While we were escaping Hurricane Irene, we had the opportunity to visit Thomas Edison's winter retreat on the Caloosahatchee River in Fort Myers. He wanted a warm escape during the winter months from his New Jersey home base.
This banyan tree was a gift from tire industrialist Harvey Firestone in 1925. When Edison planted the tree it was 4 feet high and 2 inches in diameter. Now, it is an acre in diameter and is the largest banyan tree in the continental United States. (Maui has a larger banyan tree.)
Edison purchased 13 acres along the river and created an estate that included two homes and a laboratory. He called his home Seminole Lodge and the Edison family wintered here from 1886 through 1947.
The living room is located in the family wing of the lodge.
There are 15 "Electrolier" lighting fixtures located throughout the two homes. They are Edison's own design.
Edison's wife, Mina, had her own bedroom on the ground floor. The other bedrooms were located on the second floor but we weren't allowed to see them.
The guest house is connected to the family wing via a covered walkway.
The ground floor of the guest wing has a sitting/game room connected to the dining room.
Some of the well-known guests who stayed in the guest house included President Herbert Hoover, Henry Ford and Harvey Firestone.
Their meals were prepared in this kitchen.

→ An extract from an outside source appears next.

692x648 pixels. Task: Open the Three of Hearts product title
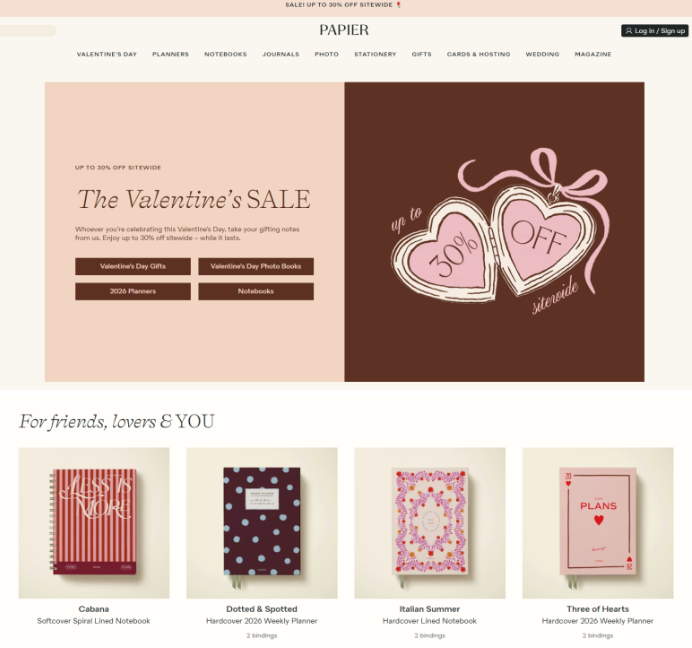click(x=598, y=609)
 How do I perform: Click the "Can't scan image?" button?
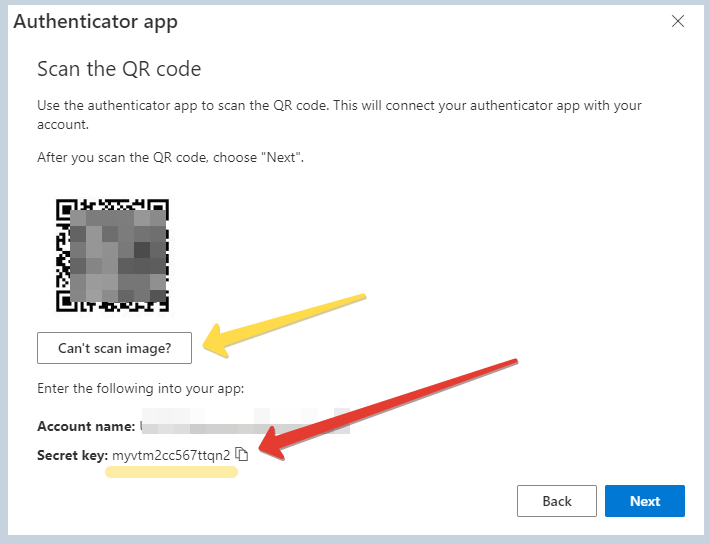pos(114,348)
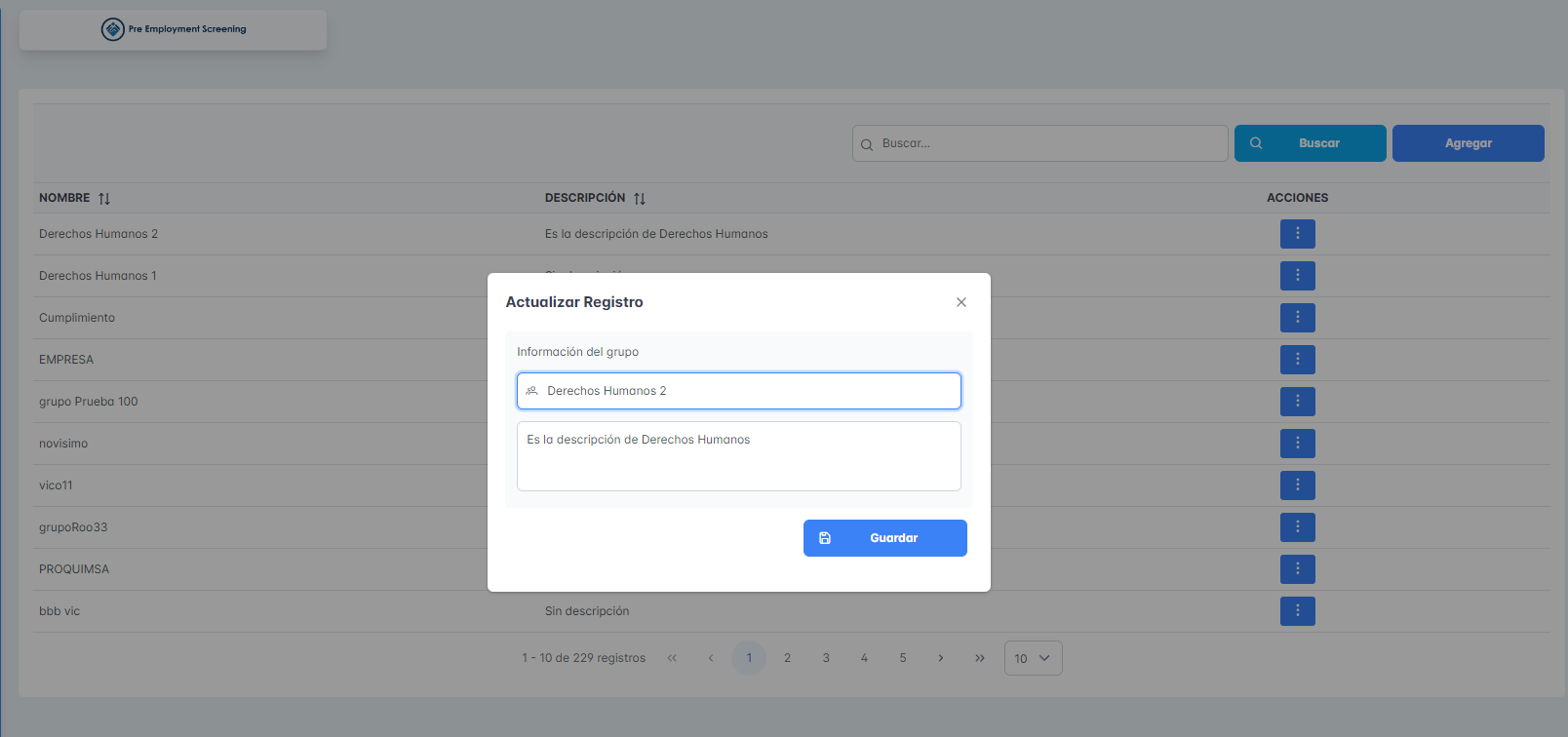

Edison's daughter, Madelaine, had her own set of rules all guests had to abide by. I think I would have liked her!
The back of the house looks out over the Caloosahatchee (no, that's not misspelled) River where the entire family loved to fish.
They had their own dock that extended far out into the shallow river.
I guess the river wasn't good enough for swimming in because they had a pool installed in 1910.
Edison had a small office on the west grounds of the Seminole Lodge in addition to the one at his laboratory.
Mina created a Moonlight Garden as an extension of Edison's office.
Only part of the Caretaker's House existed when Edison purchased the property. It had been used as a stopover for cattle drovers moving herds down the road to Punta Rassa for shipment to Cuba. The Edisons expanded the building to accommodate staff.
We ended up our tour in Edison's laboratory. Naturally, this was the highlight of the tour for Hubby!